Still relatively new to the game, instead of taking scholarship opportunities to colleges where she might not play, Hilea decided to spend a year at the International Junior Golf Academy in Hilton Head, S.C.
"That’s kind of where I gained more of a confidence to win, because I won three of the IJGA tournaments I played in and that helped with my momentum going into college," Hilea said.
She eventually made contact with the coach at Furman, resulting in Hilea enrolling at the small school in South Carolina.
It was somewhat challenging at first, but Hilea has grown to enjoy her surroundings there.
"At first I felt landlocked and felt like I couldn’t stand this, but after a while, I got used to it because my teammates were so nice to be around," Hilea said. "The school is so small that it’s hard not to know everybody, which is something I like."
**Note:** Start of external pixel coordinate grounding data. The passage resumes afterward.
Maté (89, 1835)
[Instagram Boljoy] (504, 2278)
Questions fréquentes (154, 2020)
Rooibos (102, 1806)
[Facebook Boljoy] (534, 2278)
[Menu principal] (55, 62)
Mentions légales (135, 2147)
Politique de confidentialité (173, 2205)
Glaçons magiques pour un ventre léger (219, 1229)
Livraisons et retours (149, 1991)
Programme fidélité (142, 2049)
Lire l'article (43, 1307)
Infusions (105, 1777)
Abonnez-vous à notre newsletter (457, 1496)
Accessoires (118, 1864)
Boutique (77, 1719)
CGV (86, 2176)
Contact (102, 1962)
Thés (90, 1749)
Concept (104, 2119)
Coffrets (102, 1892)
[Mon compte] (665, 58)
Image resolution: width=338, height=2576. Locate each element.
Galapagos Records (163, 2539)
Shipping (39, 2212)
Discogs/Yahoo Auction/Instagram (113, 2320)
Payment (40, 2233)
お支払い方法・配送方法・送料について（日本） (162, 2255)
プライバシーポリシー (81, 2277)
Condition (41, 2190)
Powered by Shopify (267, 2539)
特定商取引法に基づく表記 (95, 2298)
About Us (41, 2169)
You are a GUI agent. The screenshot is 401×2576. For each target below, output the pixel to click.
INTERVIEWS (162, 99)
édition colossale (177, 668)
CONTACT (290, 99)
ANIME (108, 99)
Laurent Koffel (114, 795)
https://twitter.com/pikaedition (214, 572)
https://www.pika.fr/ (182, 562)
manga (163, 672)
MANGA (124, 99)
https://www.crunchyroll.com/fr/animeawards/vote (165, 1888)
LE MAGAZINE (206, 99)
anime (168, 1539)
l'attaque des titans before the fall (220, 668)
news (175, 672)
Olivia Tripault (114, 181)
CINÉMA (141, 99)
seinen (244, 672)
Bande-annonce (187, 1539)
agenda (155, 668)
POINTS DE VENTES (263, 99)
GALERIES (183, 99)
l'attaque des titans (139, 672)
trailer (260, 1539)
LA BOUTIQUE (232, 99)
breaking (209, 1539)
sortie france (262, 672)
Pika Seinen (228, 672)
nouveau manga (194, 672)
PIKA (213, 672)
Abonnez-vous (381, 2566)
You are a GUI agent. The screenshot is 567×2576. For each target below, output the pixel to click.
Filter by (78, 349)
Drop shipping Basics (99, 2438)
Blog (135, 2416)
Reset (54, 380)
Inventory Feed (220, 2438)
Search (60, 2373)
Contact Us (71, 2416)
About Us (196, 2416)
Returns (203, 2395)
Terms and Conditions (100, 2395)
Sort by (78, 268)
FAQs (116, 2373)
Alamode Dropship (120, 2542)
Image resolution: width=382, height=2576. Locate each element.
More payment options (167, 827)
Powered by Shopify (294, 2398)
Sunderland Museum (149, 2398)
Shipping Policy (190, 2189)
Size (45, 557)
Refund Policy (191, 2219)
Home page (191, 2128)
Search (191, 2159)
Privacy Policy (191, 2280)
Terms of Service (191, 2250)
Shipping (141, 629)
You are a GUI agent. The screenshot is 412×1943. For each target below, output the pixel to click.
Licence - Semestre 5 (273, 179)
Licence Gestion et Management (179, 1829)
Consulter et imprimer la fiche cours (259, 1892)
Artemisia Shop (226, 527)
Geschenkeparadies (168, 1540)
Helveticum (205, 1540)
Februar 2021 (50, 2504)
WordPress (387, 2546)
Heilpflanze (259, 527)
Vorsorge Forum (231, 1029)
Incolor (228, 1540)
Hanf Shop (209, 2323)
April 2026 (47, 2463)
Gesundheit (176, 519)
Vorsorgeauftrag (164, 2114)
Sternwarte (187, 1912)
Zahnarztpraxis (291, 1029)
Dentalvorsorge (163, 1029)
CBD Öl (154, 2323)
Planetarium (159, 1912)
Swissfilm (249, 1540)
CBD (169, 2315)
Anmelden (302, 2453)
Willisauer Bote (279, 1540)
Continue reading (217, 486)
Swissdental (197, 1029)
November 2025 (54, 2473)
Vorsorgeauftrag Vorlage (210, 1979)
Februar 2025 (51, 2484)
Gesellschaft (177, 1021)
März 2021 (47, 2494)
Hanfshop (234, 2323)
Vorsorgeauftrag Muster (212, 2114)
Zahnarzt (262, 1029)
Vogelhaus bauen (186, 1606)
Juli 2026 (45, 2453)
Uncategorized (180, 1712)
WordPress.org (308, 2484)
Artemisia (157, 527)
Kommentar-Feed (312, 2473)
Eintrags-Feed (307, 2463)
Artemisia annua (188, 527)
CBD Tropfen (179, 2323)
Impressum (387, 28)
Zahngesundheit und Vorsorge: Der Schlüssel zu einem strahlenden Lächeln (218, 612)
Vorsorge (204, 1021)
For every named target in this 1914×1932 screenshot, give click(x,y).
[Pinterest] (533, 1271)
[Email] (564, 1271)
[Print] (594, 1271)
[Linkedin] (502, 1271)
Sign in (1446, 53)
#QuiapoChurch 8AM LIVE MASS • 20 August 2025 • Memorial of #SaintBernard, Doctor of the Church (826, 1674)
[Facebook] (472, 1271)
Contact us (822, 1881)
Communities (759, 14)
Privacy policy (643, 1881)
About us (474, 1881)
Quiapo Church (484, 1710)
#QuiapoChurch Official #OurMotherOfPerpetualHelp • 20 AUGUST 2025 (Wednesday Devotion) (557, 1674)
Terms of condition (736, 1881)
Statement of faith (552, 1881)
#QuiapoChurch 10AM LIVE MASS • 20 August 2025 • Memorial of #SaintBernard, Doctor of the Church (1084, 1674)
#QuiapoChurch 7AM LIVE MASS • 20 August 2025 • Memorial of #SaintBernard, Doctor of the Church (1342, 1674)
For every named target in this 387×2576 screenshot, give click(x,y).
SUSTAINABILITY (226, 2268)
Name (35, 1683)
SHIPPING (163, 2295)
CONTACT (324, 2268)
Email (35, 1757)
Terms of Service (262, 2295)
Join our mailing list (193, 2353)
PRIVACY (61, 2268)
Hilea has maintained a stoke average between 76.1 and 77.2 since her freshman season. She had four top-20 finishes in 2008, three top-15 marks as a sophomore and posted two top-10 finishes as a junior last year.
Her most memorable tournament came as a junior at the Cougar Classic in Charleston, S.C., when she made her first hole-in-one.
"I’d say that’s my favorite course because that’s where I got my first hole-and-one," she said. "I’ve been fortunate here to be able to play a lot of great tournaments and a lot of great courses."
The Paladins will compete in the Southern Conference Championship on April 17-19 as they try to qualify for their 20th straight NCAA tournament appearance.